For some time now, as I have already more than hinted, Sepia had been fashioning a man to her thrall—Mewks, namely, the body-servant of Mr. Redmain. It was a very gradual process she had adopted, and it had been the more successful. It had got so far with him that whatever Sepia showed the least wish to understand, Mewks would take endless trouble to learn for her. The rest of the servants, both at Durnmelling and in London, were none of them very friendly with her—least of all Jemima, who was now with her mistress as lady's-maid, the accomplished attendant whom Hesper had procured in place of Mary being away for a holiday.

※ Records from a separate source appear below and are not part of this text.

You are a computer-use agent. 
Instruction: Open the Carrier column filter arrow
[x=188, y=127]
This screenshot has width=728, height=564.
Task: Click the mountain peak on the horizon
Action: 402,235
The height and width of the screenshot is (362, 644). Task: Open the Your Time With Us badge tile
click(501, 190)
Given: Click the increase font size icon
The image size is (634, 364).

The more Sepia realized, or thought she realized, the position she was in, the more desirous was she to get out of it, and the only feasible and safe way, in her eyes, was marriage: there was nothing between that and a return to what she counted slavery. Rather than lift again such a hideous load of irksomeness, she would find her way out of a world in which it was not possible, she said, to be both good and comfortable: she had, in truth, tried only the latter. But if she could, she thought, secure for a husband this gentleman-yeoman, she might hold up her head with the best. Even if Galofta should reappear, she would know then how to meet him: with a friend or two, such as she had never had yet, she could do what she pleased! It was hard work to get on quite alone—or with people who cared only for themselves! She must have some love on her side! some one who cared for her !

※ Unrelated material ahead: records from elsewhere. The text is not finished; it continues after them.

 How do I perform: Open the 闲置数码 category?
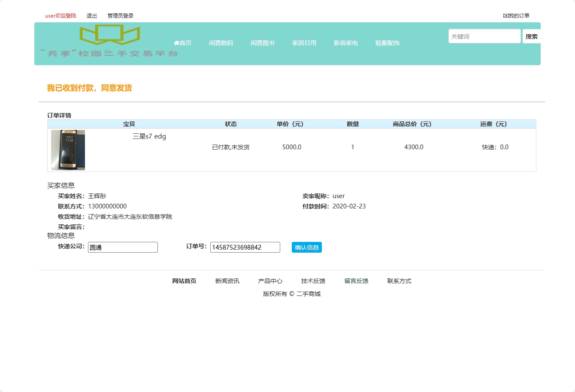point(221,42)
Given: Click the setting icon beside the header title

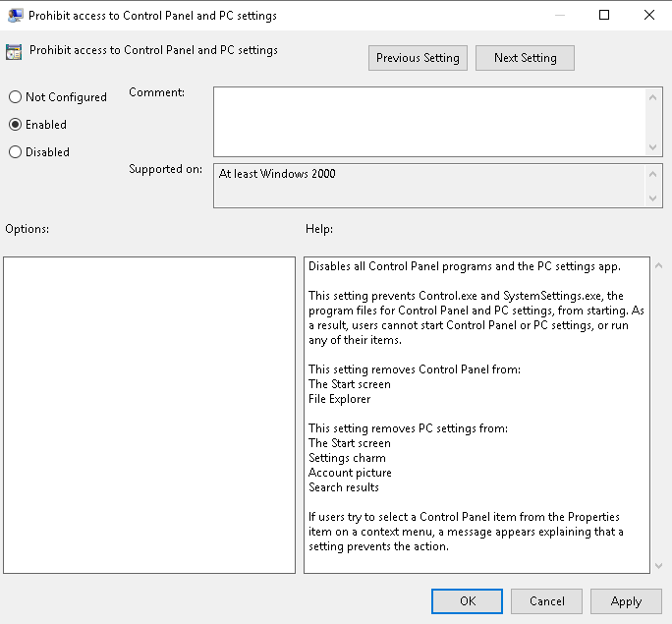Looking at the screenshot, I should (15, 52).
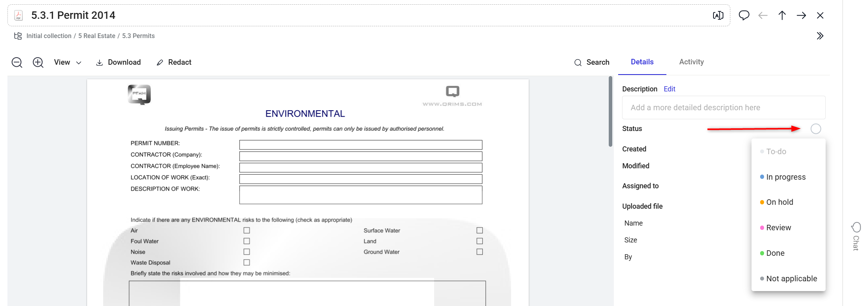Click the folder tree breadcrumb icon
Image resolution: width=868 pixels, height=306 pixels.
(x=18, y=36)
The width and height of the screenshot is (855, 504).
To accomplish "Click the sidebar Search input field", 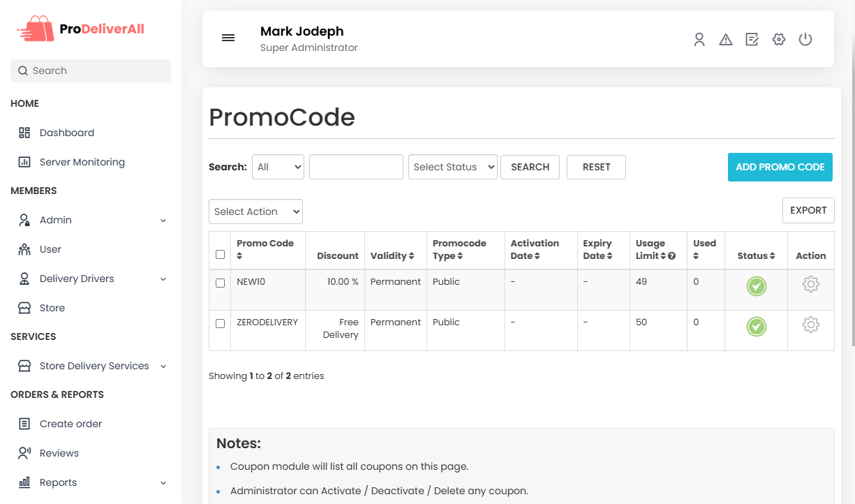I will click(x=91, y=71).
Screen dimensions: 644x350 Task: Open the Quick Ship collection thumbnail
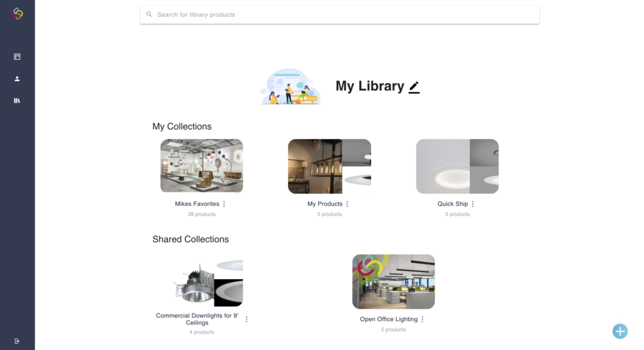point(457,166)
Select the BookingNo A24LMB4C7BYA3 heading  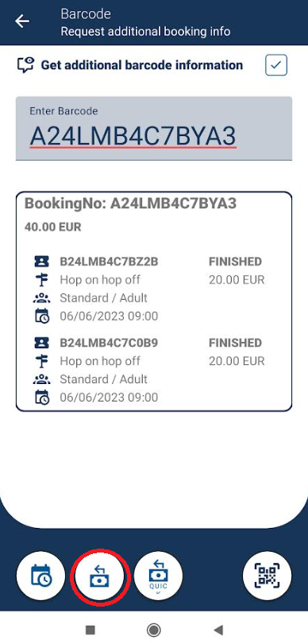(x=130, y=204)
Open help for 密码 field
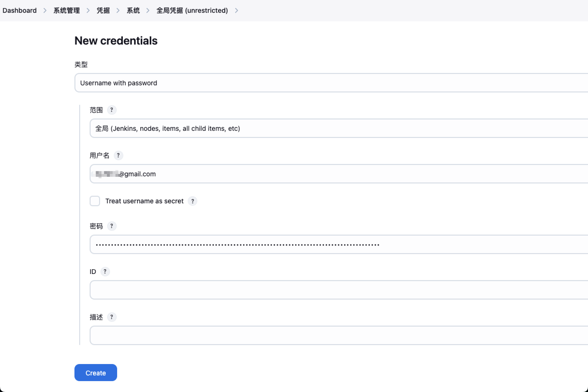The height and width of the screenshot is (392, 588). pyautogui.click(x=112, y=226)
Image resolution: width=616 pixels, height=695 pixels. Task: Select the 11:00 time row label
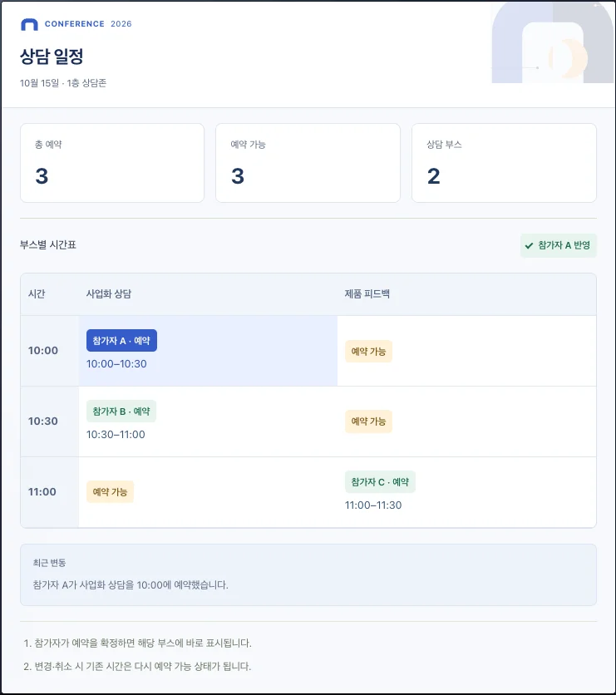point(42,492)
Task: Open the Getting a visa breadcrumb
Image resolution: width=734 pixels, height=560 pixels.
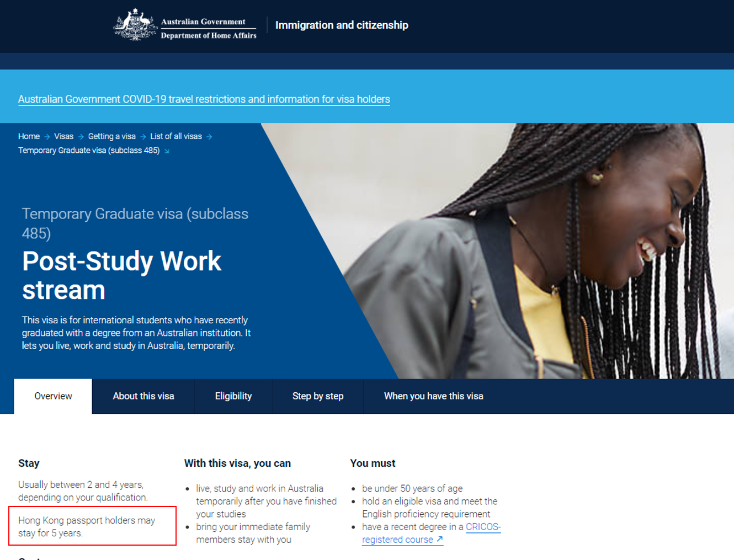Action: pyautogui.click(x=111, y=136)
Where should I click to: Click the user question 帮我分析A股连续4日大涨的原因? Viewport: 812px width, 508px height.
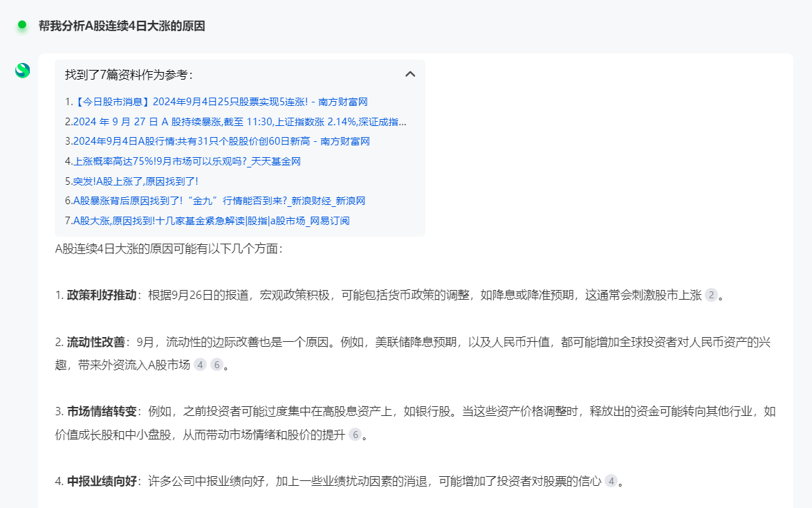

From all she could learn, there was nothing that amounted even to ordinary friendship between Mr. Wardour and the young widow. She was in the family but as a distant poor relation—"Much as I am myself!" thought Sepia, with a bitter laugh that even in her own eyes she should be comparable to a poor creature like Letty. The fact, however, remained that Godfrey was a little altered toward her: she must have been telling him something against her—something she had heard from that detestable little hypocrite who was turned away on suspicion of theft! Yes—that was how Sepia talked to herself about Mary.

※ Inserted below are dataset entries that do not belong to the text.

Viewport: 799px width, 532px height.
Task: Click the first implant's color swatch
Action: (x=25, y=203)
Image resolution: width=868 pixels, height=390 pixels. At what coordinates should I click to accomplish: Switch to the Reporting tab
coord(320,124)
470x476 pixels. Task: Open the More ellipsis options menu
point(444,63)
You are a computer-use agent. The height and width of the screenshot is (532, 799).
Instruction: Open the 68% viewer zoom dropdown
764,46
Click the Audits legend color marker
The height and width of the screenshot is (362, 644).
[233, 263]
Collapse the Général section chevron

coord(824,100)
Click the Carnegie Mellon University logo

One morning, Letty, finding she had an hour's leisure, for her aunt did not pursue her as of old time, wandered out to the oak on the edge of the ha-ha, so memorable with the shadowy presence of her Tom. She had not been seated under it many minutes before Godfrey caught sight of her from his horse's back: knowing his mother was gone to Testbridge, he yielded to an urgent longing, took his horse to the stable, and crossed the grass to where she sat.